▼

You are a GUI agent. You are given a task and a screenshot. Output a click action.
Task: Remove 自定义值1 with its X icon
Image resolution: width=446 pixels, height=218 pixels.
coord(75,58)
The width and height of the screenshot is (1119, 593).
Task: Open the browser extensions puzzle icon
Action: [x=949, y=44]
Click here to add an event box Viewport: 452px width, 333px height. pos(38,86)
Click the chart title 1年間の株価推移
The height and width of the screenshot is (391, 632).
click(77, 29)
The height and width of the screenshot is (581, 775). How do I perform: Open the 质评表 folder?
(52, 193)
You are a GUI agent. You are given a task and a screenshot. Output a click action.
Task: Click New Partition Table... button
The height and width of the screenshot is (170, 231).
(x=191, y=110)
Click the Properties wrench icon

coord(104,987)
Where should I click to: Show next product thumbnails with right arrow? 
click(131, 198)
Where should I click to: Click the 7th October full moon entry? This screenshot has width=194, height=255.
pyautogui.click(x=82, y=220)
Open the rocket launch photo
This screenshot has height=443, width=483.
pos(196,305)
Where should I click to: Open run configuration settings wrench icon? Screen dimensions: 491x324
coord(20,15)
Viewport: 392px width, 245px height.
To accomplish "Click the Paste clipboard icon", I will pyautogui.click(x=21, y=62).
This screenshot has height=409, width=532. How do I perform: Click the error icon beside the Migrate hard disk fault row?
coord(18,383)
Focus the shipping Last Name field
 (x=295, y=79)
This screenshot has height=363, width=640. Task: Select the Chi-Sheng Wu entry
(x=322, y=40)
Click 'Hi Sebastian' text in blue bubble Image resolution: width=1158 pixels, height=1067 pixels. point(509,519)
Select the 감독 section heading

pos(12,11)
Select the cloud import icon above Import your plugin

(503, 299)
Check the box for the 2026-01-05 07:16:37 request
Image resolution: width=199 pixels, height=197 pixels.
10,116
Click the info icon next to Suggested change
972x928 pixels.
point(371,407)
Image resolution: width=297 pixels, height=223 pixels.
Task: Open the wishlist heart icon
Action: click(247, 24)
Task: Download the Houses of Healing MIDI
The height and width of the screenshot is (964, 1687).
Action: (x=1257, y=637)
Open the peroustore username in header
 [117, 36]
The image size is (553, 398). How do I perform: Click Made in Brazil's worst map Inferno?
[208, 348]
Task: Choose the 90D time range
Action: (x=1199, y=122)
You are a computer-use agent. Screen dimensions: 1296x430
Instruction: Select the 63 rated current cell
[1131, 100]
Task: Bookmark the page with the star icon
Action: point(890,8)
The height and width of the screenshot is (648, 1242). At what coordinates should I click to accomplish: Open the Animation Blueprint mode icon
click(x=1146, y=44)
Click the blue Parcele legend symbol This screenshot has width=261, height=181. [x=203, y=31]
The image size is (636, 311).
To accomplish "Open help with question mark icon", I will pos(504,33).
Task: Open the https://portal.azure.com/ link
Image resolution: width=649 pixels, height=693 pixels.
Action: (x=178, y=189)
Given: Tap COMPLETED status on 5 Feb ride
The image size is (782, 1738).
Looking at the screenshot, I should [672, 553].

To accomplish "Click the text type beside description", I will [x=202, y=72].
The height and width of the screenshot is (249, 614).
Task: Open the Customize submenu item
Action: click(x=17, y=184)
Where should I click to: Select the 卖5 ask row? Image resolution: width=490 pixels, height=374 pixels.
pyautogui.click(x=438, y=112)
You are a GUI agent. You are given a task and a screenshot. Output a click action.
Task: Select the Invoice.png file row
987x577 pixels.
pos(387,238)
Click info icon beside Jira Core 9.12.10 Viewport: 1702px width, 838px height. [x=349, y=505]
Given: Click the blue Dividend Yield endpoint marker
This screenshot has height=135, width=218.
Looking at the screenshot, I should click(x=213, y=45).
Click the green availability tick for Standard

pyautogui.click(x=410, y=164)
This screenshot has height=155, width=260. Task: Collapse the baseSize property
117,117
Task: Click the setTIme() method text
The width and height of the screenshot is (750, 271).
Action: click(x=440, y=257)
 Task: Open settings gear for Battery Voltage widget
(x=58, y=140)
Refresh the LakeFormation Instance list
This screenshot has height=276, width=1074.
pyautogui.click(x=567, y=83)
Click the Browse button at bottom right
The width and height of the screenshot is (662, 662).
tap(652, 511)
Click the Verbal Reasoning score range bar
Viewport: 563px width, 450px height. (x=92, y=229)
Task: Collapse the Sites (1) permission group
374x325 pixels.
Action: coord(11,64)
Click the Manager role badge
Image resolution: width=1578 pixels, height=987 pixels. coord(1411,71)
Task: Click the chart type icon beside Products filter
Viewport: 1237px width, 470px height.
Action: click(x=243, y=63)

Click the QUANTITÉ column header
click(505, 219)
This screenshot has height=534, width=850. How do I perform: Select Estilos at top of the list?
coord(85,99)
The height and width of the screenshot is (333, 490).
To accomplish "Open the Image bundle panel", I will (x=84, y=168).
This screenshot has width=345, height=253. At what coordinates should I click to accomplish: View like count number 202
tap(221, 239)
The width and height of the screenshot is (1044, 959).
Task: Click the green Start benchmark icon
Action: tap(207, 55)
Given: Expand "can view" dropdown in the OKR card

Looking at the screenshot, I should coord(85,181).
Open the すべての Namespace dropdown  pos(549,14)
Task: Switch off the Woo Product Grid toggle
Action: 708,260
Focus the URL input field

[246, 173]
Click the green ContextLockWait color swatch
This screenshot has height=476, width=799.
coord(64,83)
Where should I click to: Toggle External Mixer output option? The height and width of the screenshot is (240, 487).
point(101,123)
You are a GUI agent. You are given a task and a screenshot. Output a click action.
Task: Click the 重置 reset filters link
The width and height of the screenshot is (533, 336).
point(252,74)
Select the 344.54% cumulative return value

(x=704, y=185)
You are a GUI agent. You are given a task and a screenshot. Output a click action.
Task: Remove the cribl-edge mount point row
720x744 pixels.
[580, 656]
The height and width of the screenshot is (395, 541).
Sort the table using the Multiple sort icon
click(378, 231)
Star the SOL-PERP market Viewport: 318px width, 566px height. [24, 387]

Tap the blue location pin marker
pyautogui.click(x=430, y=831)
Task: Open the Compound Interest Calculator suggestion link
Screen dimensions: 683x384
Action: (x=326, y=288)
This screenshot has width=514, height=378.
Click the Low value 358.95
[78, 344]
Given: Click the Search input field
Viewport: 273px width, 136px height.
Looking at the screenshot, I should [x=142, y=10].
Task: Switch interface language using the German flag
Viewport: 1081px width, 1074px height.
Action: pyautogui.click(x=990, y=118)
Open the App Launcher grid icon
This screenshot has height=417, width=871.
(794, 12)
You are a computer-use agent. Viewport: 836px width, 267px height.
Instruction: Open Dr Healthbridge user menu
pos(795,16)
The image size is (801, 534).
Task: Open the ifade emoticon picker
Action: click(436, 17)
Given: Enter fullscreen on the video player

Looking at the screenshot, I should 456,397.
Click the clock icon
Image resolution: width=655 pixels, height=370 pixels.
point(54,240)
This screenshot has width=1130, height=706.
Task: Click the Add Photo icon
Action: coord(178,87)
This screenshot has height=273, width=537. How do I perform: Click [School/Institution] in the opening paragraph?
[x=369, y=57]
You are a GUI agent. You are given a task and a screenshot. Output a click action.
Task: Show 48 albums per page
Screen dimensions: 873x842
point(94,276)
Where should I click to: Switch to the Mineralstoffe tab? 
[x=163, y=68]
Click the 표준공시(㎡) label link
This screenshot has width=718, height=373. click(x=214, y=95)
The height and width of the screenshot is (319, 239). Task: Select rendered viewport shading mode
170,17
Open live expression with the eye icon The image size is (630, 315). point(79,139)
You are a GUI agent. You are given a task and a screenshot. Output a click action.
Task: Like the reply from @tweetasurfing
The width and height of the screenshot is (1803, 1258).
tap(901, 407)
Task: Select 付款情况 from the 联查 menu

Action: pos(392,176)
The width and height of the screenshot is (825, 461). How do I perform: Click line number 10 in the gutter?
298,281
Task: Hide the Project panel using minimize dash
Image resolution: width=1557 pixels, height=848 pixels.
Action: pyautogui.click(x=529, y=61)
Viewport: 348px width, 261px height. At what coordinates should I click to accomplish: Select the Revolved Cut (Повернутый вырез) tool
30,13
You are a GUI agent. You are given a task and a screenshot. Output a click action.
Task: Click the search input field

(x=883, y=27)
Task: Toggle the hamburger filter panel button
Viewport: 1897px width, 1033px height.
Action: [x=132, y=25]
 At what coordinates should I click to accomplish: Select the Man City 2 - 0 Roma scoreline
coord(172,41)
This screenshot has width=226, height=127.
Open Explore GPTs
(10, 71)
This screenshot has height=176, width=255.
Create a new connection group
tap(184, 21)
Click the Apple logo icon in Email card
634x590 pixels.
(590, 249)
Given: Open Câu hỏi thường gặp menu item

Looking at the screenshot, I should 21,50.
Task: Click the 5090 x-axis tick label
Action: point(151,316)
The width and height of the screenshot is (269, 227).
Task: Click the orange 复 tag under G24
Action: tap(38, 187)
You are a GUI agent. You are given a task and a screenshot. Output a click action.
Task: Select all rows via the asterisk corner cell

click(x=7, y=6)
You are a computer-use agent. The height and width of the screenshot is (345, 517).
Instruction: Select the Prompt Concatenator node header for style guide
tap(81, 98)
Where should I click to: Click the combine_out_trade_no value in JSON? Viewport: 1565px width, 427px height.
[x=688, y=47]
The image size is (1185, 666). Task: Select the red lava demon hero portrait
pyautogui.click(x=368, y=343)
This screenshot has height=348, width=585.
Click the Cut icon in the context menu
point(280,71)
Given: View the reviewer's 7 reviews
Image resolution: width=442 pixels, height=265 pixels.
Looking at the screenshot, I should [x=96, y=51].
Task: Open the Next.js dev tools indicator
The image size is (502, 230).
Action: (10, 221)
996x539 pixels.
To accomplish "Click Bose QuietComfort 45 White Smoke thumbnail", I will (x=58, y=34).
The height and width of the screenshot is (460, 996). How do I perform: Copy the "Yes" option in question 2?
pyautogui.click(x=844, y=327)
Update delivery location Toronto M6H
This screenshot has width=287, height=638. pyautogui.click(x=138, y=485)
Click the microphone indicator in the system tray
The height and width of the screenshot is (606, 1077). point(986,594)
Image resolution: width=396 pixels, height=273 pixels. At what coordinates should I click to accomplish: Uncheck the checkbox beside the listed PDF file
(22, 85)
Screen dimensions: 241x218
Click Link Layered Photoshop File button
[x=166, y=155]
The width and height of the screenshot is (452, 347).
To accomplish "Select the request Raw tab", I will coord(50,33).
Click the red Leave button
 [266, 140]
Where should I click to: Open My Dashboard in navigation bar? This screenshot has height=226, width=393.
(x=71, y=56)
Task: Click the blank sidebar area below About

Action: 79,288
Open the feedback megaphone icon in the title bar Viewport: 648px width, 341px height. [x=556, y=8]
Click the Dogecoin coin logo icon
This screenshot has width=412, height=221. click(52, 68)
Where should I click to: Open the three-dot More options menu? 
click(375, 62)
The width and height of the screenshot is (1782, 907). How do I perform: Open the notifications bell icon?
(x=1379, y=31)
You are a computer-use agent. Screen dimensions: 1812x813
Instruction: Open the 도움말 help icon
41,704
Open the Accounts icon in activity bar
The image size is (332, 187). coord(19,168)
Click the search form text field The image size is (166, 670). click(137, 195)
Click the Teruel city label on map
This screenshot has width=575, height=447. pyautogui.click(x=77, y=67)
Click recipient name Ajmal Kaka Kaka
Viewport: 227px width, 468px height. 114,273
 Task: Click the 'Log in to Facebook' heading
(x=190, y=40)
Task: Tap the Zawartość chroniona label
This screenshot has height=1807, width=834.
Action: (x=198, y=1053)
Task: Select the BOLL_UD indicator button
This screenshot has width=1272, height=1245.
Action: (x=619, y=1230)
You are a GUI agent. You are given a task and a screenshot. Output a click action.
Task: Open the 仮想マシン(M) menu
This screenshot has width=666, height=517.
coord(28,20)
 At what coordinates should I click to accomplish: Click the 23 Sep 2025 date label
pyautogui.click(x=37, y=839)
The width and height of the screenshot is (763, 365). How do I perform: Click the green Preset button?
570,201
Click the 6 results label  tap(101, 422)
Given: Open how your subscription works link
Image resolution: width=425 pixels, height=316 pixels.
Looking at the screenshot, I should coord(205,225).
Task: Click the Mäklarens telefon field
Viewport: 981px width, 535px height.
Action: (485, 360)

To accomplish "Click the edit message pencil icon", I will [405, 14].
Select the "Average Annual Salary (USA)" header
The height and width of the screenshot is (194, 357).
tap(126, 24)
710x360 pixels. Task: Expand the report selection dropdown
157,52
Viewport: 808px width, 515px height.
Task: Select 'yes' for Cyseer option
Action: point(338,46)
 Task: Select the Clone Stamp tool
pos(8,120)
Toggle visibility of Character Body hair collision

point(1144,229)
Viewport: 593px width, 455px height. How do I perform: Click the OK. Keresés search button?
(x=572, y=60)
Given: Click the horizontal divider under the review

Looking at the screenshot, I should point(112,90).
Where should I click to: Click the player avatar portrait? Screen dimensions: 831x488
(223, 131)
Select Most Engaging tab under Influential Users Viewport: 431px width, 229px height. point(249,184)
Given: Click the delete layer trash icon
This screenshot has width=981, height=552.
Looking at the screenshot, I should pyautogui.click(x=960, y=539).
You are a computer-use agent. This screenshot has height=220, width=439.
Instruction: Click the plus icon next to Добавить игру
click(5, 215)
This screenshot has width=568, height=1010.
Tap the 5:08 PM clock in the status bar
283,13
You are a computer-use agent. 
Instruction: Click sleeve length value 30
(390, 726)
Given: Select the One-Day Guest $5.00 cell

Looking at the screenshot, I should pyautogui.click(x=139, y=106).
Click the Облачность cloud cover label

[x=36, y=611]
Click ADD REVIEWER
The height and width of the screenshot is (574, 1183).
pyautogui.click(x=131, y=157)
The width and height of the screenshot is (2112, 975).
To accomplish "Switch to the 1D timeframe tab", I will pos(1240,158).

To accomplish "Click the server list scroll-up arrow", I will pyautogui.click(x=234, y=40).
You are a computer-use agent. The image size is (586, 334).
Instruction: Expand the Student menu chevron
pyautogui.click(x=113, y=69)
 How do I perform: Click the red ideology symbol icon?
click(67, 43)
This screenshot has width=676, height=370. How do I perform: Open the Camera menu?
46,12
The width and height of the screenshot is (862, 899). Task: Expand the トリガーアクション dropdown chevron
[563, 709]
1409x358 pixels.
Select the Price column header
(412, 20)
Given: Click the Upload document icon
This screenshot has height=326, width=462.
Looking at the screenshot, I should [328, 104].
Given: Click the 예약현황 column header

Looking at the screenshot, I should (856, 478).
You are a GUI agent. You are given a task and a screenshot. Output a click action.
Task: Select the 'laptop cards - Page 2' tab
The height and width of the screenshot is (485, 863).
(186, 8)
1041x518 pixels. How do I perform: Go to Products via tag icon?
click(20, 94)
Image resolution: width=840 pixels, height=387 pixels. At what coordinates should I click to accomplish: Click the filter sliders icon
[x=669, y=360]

▲

▶ _What is expected_: Wherever a line in the listing contains the word "request", copy that line out.

▶ _Task solution_:
Check the box for the 2026-01-05 07:16:37 request
To accomplish "Select the request Raw tab", I will coord(50,33).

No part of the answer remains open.